Yesterday was one of those days which at the end of the day, even though I was exhausted, I kept thinking, how did we get this lucky?! For some background, when I made my Europe bucket list, going to a soccer match was under consideration, but got left off the list due to multiple folks saying if we go, be extra careful to not get in any fights. It's not as if I ever have started a fight, but when I go to Niners games, I may get a bit, ahem, passionate, and since we got lots of warnings that the brawls at European soccer matches can be epic, that combined to us thinking maybe we wouldn't go to a soccer match. Fortunately for us, Greg's client organization has one of the private corporate boxes at the Allianz Arena, which is where FC Bayern plays their home games. Perfect solution! Add in that Greg's charm got him on the short list for when the tickets became open to his project, and we were in. The group met at Oktoberfest, where Greg's charm was on full display at the beer carousel featuring his favorite beer. Only at Oktoberfst!
From there, we took the subway over to the arena. What I learned from folks in our group is that when the arena was built (somewhere between 1993-1995), it was the largest arena in Europe, seating 80,000 people, which really, isn't that much. They also goofed by a factor of 10 and the arena has way too few toilets- um, oops! The arena has naming rights to Allianz, which have to be renewed every ten years, and they come up soon, and folks aren't sure if Allianz will keep the name. Before the arena was built, the first Munich tourist sight most folks saw driving in from the airport was the BMW building, and now it's the arena, so Audi may make a bid to get the naming rights so that they have the first sight. Either way, the arena is a very distinct shape and changes colors at night, so it's pretty cool, at least to me.
Inside the arena, our group took an unintended tour of the stadium on the way to find the megastore for the guys to get jerseys. This was prior to reaching the store, but still a great view!
Once we got to the private box, there was much fun to be had. I had never been in a private box at a sporting arena before, and I did my best to not embarrass Greg too much. There was unlimited beer, non-alcoholic drinks, traditional German food (specialty sausages and a cheese spread called obatza), and desserts! When one of the Americans didn't perfectly pour his beer into the pint glass, there was an informal lesson on how to do so. All in all, good times!
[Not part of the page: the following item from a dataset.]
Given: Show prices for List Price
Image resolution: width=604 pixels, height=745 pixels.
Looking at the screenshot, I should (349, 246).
Prior to the start of the match, there were marching bands on the field (top left), which is apparently very rare, and was attributed to it being Oktoberfest. It's as if the whole city goes slightly crazy in a fun way these weeks, and just attributes it to Oktoberfest. They also had the traditional kids walking out onto the field with the players (right) and then getting to run off the field in complete joy (bottom left). That part was loads of fun to watch.
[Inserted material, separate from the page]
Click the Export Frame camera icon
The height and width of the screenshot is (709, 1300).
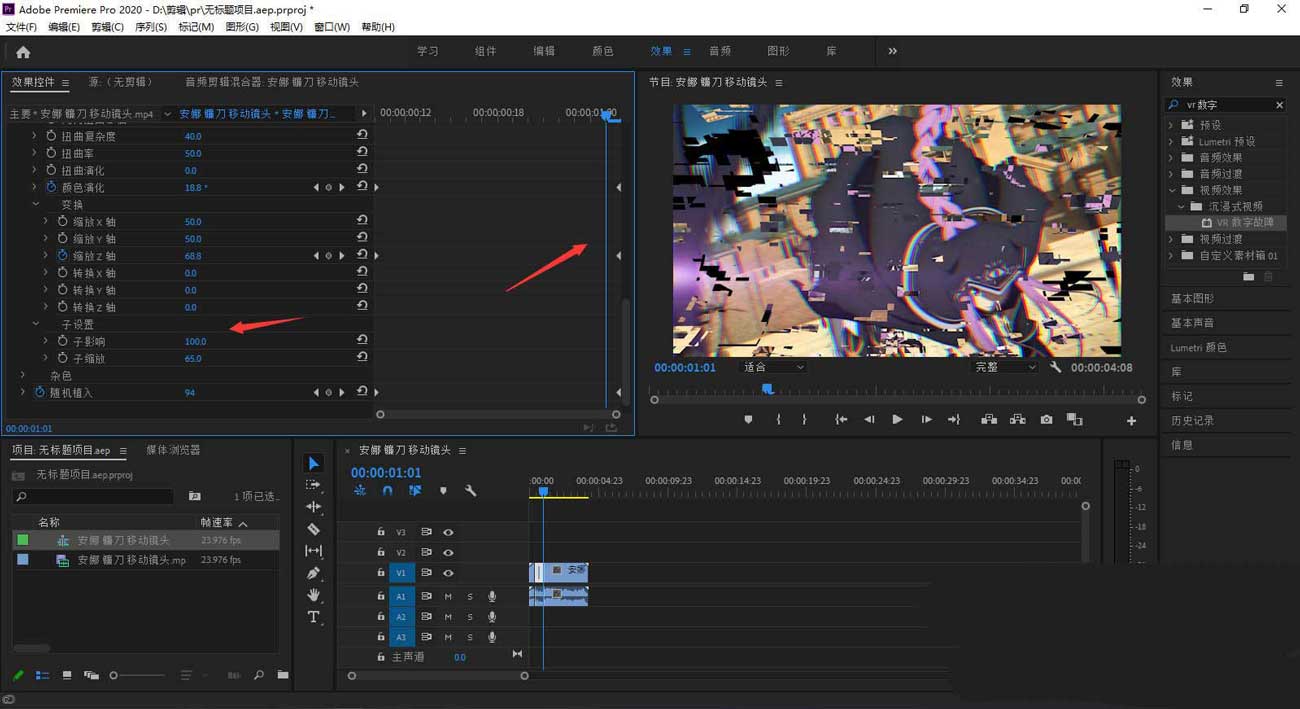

During the game, the passion from the fans was intense in a completely awesome way! The yelling when players names were announced, when players scored, when the other team did something stupid, pretty much for any excuse was indescribably loud. And we were on the quiet side (left photo). On the other side of the arena, there was a section of easily three hundred people who participated the entire match in various coordinated cheers, many of which included dances, jumping in unison (awesome to watch since it was literally like the section was moving as one fluid motion!), and in the photo on the right, holding their scarves up for a couple minutes in unison. The Americans in our group kept saying to each other, we'd be too tired to sit in that section.
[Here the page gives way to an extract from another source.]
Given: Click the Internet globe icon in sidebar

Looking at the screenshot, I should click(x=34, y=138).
Pretty early in the game, their goalie flopped in a major way and pretended to be injured, which meant the refs blew the whistle just before we scored, so our first goal didn't count. You can imagine how that went over with the fans. As for me, I think I mostly kept right up there yelling with the same intensity as the other fans in our group, meaning I didn't start any fights and held my own. Needless to say, FC Bayern won the game 3-0, and at the end, our players took a bow on both sides of the field. I don't know if they do that if they lose, but I thought it was pretty classy.
After the game (side note, I'm clearly not a die hard soccer fan since I know in Europe it's called football, but is it a match or a game? And does that matter if I'm speaking American English vs European English? Either way, sorry if I'm calling the "event" the wrong name!) our private box got more sausages, and we could have had unlimited champagne, but we were mostly all too tired. Instead, after we figured the crowds had cleared, we went down to the subway and all headed home. Meaning, we got off at a stop near us, Odeonsplatz, which has this at the top of the stop. Seriously, how did we get so lucky?